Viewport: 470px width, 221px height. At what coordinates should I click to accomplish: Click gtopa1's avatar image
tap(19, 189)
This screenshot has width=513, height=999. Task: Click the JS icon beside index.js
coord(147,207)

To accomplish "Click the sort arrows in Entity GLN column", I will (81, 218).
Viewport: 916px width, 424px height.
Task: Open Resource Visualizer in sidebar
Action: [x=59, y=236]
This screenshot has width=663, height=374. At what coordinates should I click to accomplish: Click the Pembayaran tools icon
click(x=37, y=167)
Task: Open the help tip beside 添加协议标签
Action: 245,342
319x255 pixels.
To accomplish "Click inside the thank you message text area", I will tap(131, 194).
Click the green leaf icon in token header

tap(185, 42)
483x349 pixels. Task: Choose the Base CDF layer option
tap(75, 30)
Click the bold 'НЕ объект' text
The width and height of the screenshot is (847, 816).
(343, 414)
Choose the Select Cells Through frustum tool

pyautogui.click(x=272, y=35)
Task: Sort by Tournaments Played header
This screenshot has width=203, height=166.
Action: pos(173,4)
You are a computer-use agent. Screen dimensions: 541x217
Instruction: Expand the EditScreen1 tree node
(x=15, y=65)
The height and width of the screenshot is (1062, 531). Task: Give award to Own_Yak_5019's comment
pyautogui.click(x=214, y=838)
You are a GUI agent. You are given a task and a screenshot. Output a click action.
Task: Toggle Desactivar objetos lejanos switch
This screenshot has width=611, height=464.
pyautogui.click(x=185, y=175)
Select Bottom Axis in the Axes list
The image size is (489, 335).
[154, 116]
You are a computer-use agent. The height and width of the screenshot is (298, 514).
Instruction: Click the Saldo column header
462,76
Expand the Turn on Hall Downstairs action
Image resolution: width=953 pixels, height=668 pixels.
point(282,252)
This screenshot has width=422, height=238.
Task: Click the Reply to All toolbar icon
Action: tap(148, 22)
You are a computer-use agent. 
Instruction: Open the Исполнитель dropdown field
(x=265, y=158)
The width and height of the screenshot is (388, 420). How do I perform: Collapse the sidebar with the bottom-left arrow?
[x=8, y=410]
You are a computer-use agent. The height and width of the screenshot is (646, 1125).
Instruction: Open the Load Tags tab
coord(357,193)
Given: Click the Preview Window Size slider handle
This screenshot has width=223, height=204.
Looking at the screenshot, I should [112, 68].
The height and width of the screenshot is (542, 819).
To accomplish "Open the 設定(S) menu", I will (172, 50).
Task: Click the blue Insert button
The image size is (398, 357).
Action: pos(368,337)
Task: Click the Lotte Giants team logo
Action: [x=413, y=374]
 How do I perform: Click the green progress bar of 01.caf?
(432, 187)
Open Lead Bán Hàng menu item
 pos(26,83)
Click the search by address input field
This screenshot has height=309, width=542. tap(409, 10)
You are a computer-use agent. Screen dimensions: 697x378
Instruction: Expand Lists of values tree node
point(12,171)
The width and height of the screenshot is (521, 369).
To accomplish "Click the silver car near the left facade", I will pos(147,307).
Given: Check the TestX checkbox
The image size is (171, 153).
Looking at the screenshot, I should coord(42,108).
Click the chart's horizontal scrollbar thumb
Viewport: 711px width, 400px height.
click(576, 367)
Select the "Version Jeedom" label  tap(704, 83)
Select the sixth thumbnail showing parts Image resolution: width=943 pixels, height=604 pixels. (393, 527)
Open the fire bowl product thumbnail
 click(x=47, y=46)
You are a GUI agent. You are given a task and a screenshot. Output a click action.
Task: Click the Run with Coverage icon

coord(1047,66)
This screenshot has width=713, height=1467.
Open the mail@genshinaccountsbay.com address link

• • • •

> EXERCISE OBJECTIVE
Look above for the line containing "Task: Sort by Tournaments Played header" and the line containing "You are a computer-use agent. Screen dimensions: 697x378". Transcribe both, with the lines between them, exactly.

> EXERCISE RESPONSE
Task: Sort by Tournaments Played header
This screenshot has width=203, height=166.
Action: pos(173,4)
You are a computer-use agent. Screen dimensions: 541x217
Instruction: Expand the EditScreen1 tree node
(x=15, y=65)
The height and width of the screenshot is (1062, 531). Task: Give award to Own_Yak_5019's comment
pyautogui.click(x=214, y=838)
You are a GUI agent. You are given a task and a screenshot. Output a click action.
Task: Toggle Desactivar objetos lejanos switch
This screenshot has width=611, height=464.
pyautogui.click(x=185, y=175)
Select Bottom Axis in the Axes list
The image size is (489, 335).
[154, 116]
You are a computer-use agent. The height and width of the screenshot is (298, 514).
Instruction: Click the Saldo column header
462,76
Expand the Turn on Hall Downstairs action
Image resolution: width=953 pixels, height=668 pixels.
point(282,252)
This screenshot has width=422, height=238.
Task: Click the Reply to All toolbar icon
Action: tap(148, 22)
You are a computer-use agent. 
Instruction: Open the Исполнитель dropdown field
(x=265, y=158)
The width and height of the screenshot is (388, 420). How do I perform: Collapse the sidebar with the bottom-left arrow?
[x=8, y=410]
You are a computer-use agent. The height and width of the screenshot is (646, 1125).
Instruction: Open the Load Tags tab
coord(357,193)
Given: Click the Preview Window Size slider handle
This screenshot has width=223, height=204.
Looking at the screenshot, I should [112, 68].
The height and width of the screenshot is (542, 819).
To accomplish "Open the 設定(S) menu", I will (172, 50).
Task: Click the blue Insert button
The image size is (398, 357).
Action: pos(368,337)
Task: Click the Lotte Giants team logo
Action: [x=413, y=374]
 How do I perform: Click the green progress bar of 01.caf?
(432, 187)
Open Lead Bán Hàng menu item
 pos(26,83)
Click the search by address input field
This screenshot has height=309, width=542. tap(409, 10)
You are a computer-use agent. Screen dimensions: 697x378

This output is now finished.